* [THE PROBLEM] How many lines in the items below contain the word "Select", with case counting? Reply with the number alone.

* [EXERCISE DATA]
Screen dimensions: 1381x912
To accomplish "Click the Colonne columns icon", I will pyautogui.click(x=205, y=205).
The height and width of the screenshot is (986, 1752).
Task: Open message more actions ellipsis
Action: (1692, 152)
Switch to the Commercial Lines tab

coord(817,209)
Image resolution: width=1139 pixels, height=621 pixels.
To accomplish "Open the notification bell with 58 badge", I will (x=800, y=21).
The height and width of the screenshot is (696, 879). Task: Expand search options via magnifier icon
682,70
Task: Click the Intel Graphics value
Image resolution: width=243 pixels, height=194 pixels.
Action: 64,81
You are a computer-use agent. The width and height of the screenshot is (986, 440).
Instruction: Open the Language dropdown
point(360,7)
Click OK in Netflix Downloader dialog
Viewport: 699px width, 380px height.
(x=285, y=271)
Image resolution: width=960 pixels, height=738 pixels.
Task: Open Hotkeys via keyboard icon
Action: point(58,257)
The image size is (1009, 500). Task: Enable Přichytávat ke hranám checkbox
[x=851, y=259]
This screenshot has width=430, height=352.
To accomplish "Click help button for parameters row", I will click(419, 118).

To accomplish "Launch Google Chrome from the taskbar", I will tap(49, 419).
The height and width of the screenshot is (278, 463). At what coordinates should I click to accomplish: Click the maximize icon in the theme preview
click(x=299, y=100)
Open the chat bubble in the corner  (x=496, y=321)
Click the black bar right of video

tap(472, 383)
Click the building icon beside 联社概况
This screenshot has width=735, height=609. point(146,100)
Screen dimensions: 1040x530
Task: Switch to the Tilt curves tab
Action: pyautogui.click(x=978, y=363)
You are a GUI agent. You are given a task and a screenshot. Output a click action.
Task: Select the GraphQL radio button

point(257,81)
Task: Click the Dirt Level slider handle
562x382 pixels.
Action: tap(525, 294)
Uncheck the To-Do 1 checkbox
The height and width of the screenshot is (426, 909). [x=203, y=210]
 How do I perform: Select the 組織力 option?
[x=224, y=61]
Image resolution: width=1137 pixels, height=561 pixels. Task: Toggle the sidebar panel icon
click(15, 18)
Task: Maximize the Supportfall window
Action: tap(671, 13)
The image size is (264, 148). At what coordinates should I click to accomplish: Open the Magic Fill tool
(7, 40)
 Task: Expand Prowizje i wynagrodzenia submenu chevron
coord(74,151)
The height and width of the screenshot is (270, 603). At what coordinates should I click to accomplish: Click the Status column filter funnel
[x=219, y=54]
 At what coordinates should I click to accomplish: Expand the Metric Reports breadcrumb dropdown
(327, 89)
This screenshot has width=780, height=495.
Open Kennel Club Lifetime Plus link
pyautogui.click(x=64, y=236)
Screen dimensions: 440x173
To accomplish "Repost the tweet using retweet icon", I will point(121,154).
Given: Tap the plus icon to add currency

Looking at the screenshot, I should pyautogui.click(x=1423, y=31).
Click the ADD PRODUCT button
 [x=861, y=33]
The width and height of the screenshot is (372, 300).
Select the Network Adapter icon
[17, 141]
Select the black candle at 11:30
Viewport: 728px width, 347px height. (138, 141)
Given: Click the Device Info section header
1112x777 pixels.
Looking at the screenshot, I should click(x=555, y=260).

* [SOLVED EXERCISE] 4